I read the file slowly. And then I read it again. It used a lot of medical words that I didn’t understand and one or two that I did. There were lots of graphs showing the “subject’s” temperature and heart rate before and after they had put her arms inside a box containing up to a hundred infected mosquitoes. I remembered how I had thought she had been bitten by fleas or bed lice. And all that time, Henkell had been turning up at the Max Planck psychiatric hospital with his little box of death. They had given her the test vaccine, Sporovax IV, but it hadn’t worked. The way it hadn’t worked for any of the others. And so Kirsten had died. It was easily done. And very easily explained. Malaria could be written off as influenza just as easily as viral meningitis, especially in Germany, in a hospital where facilities were few. My wife had been murdered. I felt my stomach collapse in upon itself like an imploding balloon. The bastards had murdered my wife, just as surely as if they’d put a gun to her head and blown out her brains.
I looked again at her case notes. Mistakenly booked into the hospital as a single woman, and wrongly described as mentally retarded, it had been assumed that no one would really miss her. There was no mention of me. Only that she had been transferred to the General Hospital, where she had “succumbed” to the disease. “Succumbed.” They made it sound like she had just gotten tired and gone to sleep, instead of having died. As if they didn’t know the one from the other any more than they knew that I had been this poor woman’s husband. Otherwise they would surely have recorded my name in their damned file.
I closed my eyes. Not fleas or bed lice at all. But
mosquito bites.
And the insect that had bitten me during one visit to the Max Planck? A single escaped mosquito, perhaps? Perhaps that explained the so-called pneumonia I had caught following my beating at the hands of Jacobs’s friends in the ODESSA. Perhaps it had not been pneumonia at all. Perhaps it had been a mild dose of malaria. Henkell wouldn’t have been able to tell the one from the other. There was no reason at all for him to have suspected that my own fever had an “entomological vector,” as they called it, any more than there was reason for him to have known that Kirsten Handlöser was my wife. Not under those circumstances. Which was probably just as well. They might have given me Sporovax.
This put a very different complexion on things. Involving the police looked much too unpredictable now.

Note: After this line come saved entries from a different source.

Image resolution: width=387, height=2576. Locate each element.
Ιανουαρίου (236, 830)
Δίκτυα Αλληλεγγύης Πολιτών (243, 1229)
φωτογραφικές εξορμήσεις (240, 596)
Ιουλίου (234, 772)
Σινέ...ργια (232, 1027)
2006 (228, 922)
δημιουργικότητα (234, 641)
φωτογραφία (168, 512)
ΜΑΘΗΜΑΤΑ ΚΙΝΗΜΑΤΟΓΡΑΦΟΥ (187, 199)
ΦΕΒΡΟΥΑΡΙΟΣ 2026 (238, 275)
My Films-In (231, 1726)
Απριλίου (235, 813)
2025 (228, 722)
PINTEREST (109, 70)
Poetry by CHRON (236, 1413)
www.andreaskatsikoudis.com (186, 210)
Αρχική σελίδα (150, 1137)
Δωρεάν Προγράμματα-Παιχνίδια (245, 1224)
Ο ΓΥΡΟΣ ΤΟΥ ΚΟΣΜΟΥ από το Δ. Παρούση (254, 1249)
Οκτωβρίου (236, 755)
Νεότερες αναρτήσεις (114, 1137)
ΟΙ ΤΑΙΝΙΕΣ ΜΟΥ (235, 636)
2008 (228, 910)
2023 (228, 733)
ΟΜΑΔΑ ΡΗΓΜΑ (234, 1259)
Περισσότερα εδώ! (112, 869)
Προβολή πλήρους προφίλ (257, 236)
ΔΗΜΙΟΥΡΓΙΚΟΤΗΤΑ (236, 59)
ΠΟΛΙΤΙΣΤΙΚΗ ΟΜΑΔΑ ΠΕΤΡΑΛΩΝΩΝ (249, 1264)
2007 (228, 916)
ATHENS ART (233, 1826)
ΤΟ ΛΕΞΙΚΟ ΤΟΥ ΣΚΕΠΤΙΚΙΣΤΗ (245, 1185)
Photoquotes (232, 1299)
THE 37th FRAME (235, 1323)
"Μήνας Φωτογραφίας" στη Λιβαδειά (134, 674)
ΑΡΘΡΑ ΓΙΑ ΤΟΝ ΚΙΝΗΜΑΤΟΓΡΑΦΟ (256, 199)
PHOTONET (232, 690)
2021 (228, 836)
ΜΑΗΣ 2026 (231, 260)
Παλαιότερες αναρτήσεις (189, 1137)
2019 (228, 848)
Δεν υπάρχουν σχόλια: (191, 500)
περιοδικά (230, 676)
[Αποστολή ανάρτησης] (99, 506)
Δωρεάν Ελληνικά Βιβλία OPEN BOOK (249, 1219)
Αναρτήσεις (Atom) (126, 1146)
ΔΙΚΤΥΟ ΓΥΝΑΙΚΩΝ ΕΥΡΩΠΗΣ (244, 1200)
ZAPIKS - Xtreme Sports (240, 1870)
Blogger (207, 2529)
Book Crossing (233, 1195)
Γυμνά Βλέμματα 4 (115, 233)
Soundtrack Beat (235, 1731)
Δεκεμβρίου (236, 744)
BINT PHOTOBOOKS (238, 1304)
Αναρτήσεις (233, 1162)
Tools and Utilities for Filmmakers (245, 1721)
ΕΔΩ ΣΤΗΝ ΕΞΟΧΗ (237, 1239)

I needed to know that these men would be properly punished for their crimes. And to know that for sure I would have to punish them myself. Suddenly it had become much easier to understand those Jewish avenger squads. The Nakam. What kind of punishment was a few years in prison for men who had committed such disgusting crimes? Men like Dr. Franz Six from the Jewish Department at the SD. The man who, back in September 1937, had sent me to Palestine. Or Israel, as we now had to call it. I had no idea what had happened to Paul Begelmann, the Jew whose money Six coveted. But I remembered seeing Six again, in Smolensk, where he had commanded a Special Action Group that had massacred seventeen thousand people. And for this he had received a sentence of just twenty years. If the new federal government of Germany had its way, he would be out on parole before he’d served even a quarter of that sentence. Five years for murdering seventeen thousand Jews. No wonder the Israelis felt obliged to murder these men.
Hearing a sound above me I opened my eyes and recognized much too late that the sound had been the hammer on a snub-nosed thirty-eight-caliber Smith & Wesson being thumbed back. The nice thirty-eight with the J-frame and rubberized grip I had seen in the glove box of Jacobs’s Buick. Only now it was in his hand. I never forget a gun. Especially when it’s pointed at my face.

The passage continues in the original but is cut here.